Given are two functions
$$\begin{align} f(x)&=\sqrt{\theta x^2-2\left(\theta^2-3\right) x-12 \theta} \\ g(x)&=\ln \left(x^2-49\right) \end{align}$$
What is the range of $\theta$ such that functions $f+g$ and $g$ have same domain?
I tried applying $f(7)$ and $f(-7)$ $≤ 0$ as $D$ is greater than zero for given quadratic equation inside root. But I'm missing some more relations.

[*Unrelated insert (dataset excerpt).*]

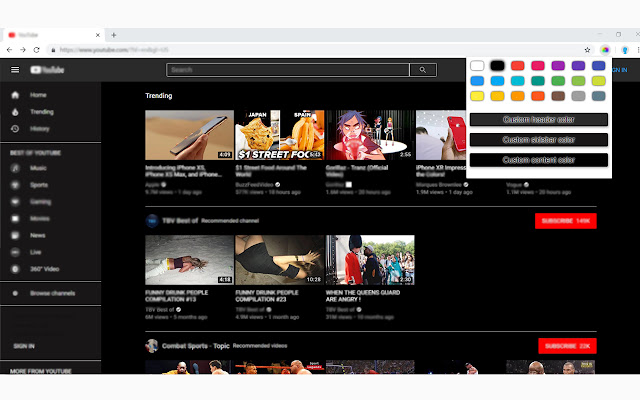Open Trending from the sidebar

tap(41, 112)
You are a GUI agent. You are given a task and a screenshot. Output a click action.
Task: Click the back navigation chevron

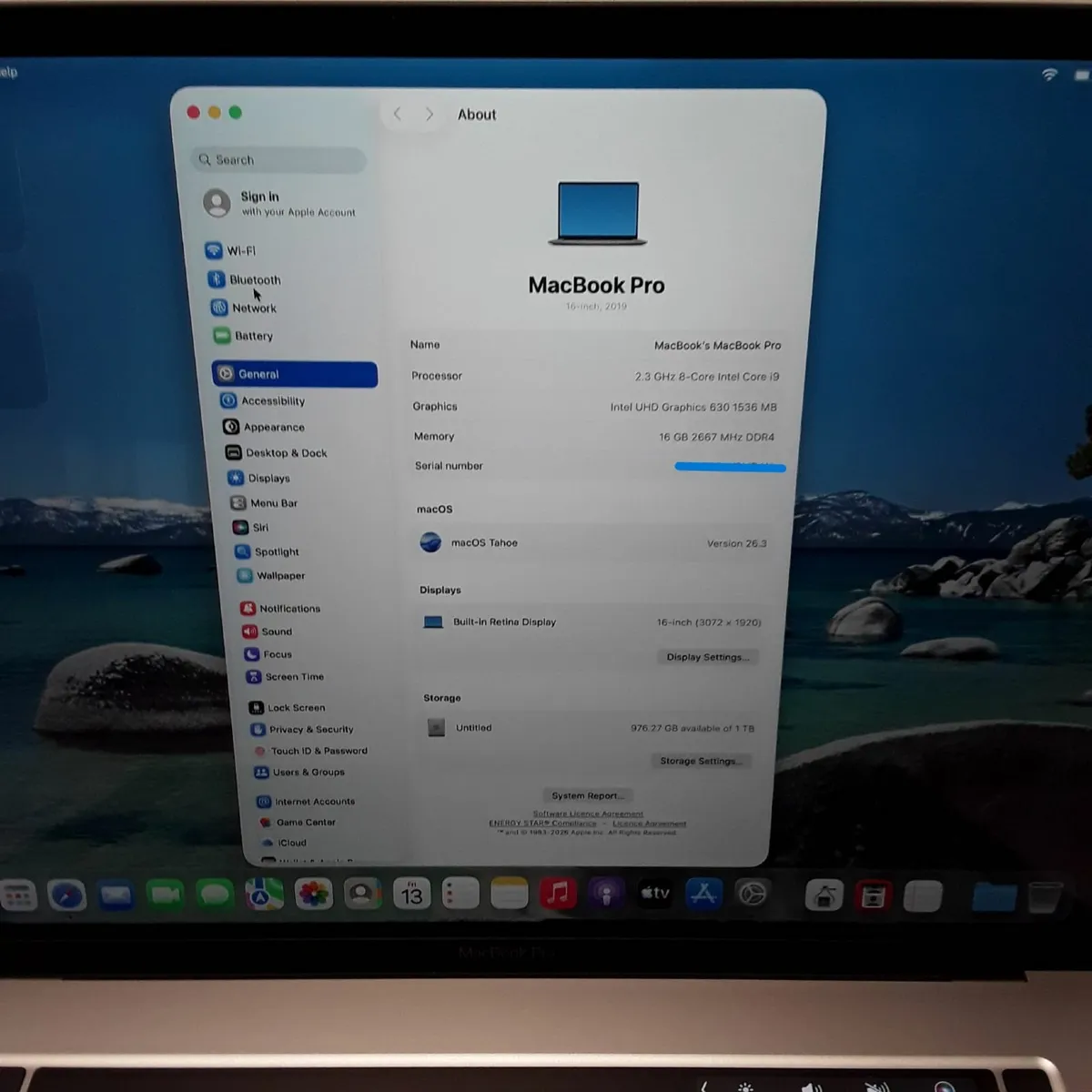click(398, 114)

What are other those relations.
Domain of $g$ is $D_g=(-\infty,-7)\cup(7,\infty).$
This implies that the leading coefficient of the quadratic in $f(x)$ is positif. We can factor out $\theta.$ The domain $D_f$ is a set of solutions to $$x^2-2(\theta-\frac{3}{\theta})x-12>0,$$ which is $(-\infty,x_1)\cup(x_2,\infty)$ with $x_1,x_2\in\{-\frac{6}{\theta},2\theta\}.$
To fulfil $D_{f+g}=D_g,$ the system $$-7\leq -\frac{6}{\theta} \quad \text{and} \quad 2\theta\leq 7$$ has to be satisfied. This gives $$\theta\in\left[\frac{6}{7},\frac{7}{2}\right].$$